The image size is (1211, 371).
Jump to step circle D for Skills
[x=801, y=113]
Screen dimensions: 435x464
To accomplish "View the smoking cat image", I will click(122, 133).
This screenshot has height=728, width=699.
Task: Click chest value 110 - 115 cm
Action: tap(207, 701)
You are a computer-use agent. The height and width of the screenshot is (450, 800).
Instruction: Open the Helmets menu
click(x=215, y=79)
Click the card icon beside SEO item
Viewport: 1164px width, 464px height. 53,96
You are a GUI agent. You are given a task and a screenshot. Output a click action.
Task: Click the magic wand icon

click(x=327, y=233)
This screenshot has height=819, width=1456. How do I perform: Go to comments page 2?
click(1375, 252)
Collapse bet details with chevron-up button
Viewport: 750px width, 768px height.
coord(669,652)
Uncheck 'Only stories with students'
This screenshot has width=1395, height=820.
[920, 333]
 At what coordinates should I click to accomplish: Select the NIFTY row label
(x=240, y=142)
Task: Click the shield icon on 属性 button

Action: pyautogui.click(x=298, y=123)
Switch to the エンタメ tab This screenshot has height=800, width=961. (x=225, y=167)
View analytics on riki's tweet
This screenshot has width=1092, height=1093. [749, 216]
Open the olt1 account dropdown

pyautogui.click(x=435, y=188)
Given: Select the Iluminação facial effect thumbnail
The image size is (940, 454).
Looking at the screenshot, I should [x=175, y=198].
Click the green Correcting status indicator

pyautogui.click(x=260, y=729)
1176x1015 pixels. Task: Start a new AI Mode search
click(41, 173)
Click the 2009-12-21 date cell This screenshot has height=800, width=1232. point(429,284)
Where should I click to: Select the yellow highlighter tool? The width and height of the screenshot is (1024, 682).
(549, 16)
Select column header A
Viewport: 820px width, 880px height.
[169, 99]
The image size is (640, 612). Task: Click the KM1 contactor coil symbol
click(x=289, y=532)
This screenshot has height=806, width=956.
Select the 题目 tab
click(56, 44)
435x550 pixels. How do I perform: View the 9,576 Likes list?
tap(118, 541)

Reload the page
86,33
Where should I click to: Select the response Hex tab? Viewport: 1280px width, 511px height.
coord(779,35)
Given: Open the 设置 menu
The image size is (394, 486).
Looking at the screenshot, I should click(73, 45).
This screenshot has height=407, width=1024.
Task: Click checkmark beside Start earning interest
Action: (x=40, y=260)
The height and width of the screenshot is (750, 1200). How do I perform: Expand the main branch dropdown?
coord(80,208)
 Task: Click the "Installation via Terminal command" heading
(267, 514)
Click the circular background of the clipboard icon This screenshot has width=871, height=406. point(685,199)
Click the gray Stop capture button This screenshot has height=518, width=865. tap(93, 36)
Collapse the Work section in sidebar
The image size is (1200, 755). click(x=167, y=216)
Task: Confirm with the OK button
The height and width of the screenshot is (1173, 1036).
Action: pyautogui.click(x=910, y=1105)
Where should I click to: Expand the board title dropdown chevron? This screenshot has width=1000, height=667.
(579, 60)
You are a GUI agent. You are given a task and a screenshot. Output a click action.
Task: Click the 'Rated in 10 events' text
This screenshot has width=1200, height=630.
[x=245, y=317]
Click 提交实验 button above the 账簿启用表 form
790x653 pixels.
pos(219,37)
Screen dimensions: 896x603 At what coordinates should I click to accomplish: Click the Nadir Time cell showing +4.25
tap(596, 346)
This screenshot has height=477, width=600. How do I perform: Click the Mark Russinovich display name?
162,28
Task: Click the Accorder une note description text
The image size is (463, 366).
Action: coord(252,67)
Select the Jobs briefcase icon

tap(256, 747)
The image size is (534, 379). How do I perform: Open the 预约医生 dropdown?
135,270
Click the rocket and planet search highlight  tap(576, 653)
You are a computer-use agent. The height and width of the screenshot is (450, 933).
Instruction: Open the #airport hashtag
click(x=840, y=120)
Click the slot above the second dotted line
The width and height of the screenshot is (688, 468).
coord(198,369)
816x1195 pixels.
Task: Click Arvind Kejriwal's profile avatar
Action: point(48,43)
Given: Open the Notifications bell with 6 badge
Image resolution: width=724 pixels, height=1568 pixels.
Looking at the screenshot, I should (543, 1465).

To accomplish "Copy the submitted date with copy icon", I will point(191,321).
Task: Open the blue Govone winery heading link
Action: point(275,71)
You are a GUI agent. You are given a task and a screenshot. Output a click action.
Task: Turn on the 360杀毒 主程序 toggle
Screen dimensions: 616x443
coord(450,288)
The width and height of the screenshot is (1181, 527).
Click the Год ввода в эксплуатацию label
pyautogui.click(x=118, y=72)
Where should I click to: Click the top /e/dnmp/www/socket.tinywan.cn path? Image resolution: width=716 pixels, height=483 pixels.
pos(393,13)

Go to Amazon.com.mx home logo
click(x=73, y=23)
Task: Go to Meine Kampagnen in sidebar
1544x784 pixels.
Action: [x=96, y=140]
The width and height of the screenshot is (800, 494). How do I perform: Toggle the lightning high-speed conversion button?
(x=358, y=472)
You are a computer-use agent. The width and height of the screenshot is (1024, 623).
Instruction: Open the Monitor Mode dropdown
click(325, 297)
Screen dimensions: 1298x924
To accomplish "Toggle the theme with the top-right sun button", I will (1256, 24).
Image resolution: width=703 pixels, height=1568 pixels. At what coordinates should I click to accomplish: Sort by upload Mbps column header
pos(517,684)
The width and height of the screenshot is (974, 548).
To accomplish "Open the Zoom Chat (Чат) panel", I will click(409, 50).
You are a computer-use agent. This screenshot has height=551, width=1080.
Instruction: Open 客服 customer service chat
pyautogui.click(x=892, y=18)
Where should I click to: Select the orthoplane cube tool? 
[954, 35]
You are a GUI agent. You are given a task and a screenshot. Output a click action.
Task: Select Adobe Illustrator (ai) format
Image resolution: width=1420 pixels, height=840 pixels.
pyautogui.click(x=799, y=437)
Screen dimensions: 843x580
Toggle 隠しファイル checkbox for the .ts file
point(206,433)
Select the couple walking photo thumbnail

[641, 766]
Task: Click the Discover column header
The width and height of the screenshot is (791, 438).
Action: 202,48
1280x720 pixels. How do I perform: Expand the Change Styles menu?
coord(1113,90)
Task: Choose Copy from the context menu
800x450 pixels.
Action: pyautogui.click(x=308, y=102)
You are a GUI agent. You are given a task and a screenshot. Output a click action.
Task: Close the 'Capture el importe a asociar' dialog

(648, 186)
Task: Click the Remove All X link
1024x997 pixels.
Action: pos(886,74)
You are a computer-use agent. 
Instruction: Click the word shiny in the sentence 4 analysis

━━━━━━━━━━━━━━━━━━━━

** Required action **
Among the lines of the material, find those that hold the word "computer" and copy them.

** Task response **
You are a computer-use agent. The height and width of the screenshot is (450, 800).
You are a computer-use agent. The height and width of the screenshot is (450, 933).
You are a computer-use agent. The width and height of the screenshot is (1024, 623).
You are a computer-use agent. This screenshot has height=551, width=1080.
You are a computer-use agent. 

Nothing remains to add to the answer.